Continuous integration requires the definition of which tasks to actually execute for a build. Travis inspects a YAML file named
.travis.yml in the project root to pick up customizations to the build.
language: java (1) jdk: - oraclejdk8 (2)
|1||Defines the project to require a JVM to run and triggers default build execution for Java projects.|
|2||Defines the project to be build with Java 8.|
Software systems usually ship with documentation of various kinds:
End-user documentation — documents how to interact and work with the running systems and describes it from an end-user’s point of view.
Developer documentation — documents architecture and design decisions made during the course of development. It mostly targets (future) developers of the system.
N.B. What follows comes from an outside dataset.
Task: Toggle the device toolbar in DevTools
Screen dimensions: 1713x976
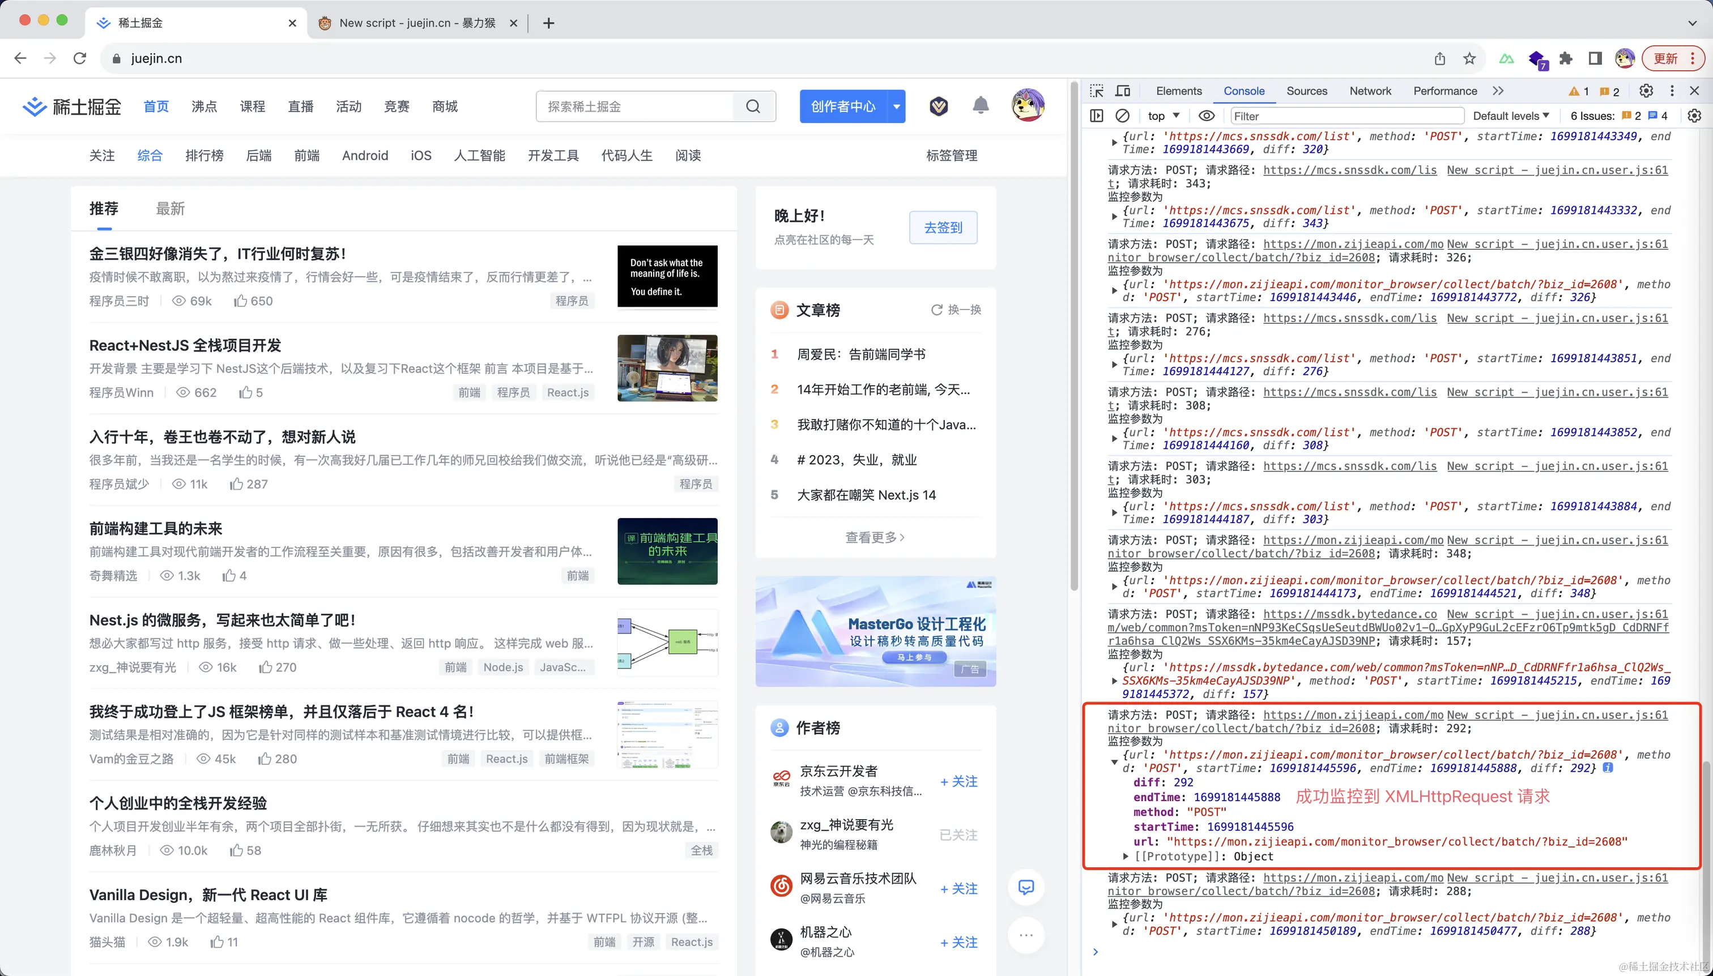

Developer documentation itself usually consists of a variety of documentation formats, too:
Source code comments — in the Java space usually JavaDoc. This kind of documentation is close to the code and turned into externally accessible HTML during the build.
Readme — Fundamental, human readable instructions to build and run the software. Located at the repository root and automatically rendered by GitHub.
Reference documentation — Higher level documentation about design and architecture decisions. Can be built with the project using the build system. Alternatively — when working with GitHub — the wiki can be used.
The latter two beg the question of which technical format to use for writing. Selecting a suitable format should be driven by the following factors:
Distraction-free writing — the format should be easily editable, don’t make you think but at the same time support all the necessary style elements that might be needed.
Comprehensive tooling for processing — the format should be easily transformable into distribution formats consumable by mere mortals (single-sourcing).
AsciiDoc is a text document format for writing notes, documentation, articles, books, ebooks, slideshows, web pages, man pages and blogs. AsciiDoc files can be translated to many formats including HTML, PDF, EPUB, man page.
Asciidoc shines because of its simple syntax but more complete set of structural elements available. Markdown is a decent choice for very simple documents, too, but lacks important structural elements like tables, footnotes, etc.
As Asciidoc is a simple text format, documents can be edited using any text editor. A lot of the popular ones these days (Sublime Text, Atom etc.) even have dedicated support for syntax highlighting etc.
A fast text processor & publishing toolchain for converting AsciiDoc to HTML5, DocBook & more.
Asciidoctor is an open source implementation of Asciidoc and provides tools and build system integration to build human-readable versions of the documentation.
A very easy way to preview Asciidoc files is the Asciidoctor.js Live Preview. Simply drag an Asciidoc file into the browser and the plugin will render an HTML preview of the file.
For a build on the command line, install Asciidoctor as described in its reference documentation.
GitHub supports Asciidoc out of the box and automatically renders Asciidoc files when previewing them. E.g. the readme of the repository hosting this lecture is written in Asciidoc:
Last but not least documentation can be rendered during the project build as plugins for Java build systems (Maven, Gradle) exist.
See this conversation for all replies.
If you had to teach newbies 2 or three fundamental technical things about collaborative software development, what would that be?
Technically I would say DVCS/social coding and reproducible builds/dependency mngmt. And TDD of course to not break things.
Commit (and push) often / keep changes from master in sync to avoid the merge day / learn command line first.
If stuck on a problem for longer than 30 minutes ASK!!!!
Ask until you really understand the problem. Learn to give constructive feedback. You don’t own the code but the team does.